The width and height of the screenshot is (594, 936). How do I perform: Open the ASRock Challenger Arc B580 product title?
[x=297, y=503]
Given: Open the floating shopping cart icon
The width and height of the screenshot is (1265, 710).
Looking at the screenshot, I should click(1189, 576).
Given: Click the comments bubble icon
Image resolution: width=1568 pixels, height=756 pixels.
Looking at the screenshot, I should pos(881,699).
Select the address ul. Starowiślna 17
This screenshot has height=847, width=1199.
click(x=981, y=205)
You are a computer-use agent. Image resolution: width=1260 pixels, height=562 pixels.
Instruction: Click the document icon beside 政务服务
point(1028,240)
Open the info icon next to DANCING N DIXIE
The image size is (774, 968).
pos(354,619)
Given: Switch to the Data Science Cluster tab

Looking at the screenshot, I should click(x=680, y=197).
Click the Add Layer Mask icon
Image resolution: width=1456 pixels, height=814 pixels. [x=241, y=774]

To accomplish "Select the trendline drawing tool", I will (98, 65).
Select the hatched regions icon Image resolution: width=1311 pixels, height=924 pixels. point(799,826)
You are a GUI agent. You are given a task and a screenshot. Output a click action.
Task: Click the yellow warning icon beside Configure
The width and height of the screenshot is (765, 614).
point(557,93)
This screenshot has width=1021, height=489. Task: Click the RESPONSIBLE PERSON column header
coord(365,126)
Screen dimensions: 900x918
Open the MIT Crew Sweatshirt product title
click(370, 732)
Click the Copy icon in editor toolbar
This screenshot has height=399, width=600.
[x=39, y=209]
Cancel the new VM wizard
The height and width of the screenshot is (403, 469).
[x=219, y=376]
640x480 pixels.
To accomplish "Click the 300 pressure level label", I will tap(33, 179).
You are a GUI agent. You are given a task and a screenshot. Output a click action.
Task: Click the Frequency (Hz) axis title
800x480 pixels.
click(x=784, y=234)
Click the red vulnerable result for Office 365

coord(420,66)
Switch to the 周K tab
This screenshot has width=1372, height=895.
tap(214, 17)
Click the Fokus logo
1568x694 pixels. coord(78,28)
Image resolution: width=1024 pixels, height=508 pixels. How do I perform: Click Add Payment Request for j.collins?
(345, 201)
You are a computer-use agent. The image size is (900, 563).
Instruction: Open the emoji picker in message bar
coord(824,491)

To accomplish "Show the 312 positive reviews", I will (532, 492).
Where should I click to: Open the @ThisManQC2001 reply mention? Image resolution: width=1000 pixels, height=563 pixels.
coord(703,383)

#### [TASK GOAL]
Please output the records above unchanged, from the first line of the records up to and including the line with "point(1028,240)".

#### [COMPLETE ANSWER]
The width and height of the screenshot is (594, 936). How do I perform: Open the ASRock Challenger Arc B580 product title?
[x=297, y=503]
Given: Open the floating shopping cart icon
The width and height of the screenshot is (1265, 710).
Looking at the screenshot, I should click(1189, 576).
Given: Click the comments bubble icon
Image resolution: width=1568 pixels, height=756 pixels.
Looking at the screenshot, I should pos(881,699).
Select the address ul. Starowiślna 17
This screenshot has height=847, width=1199.
click(x=981, y=205)
You are a computer-use agent. Image resolution: width=1260 pixels, height=562 pixels.
Instruction: Click the document icon beside 政务服务
point(1028,240)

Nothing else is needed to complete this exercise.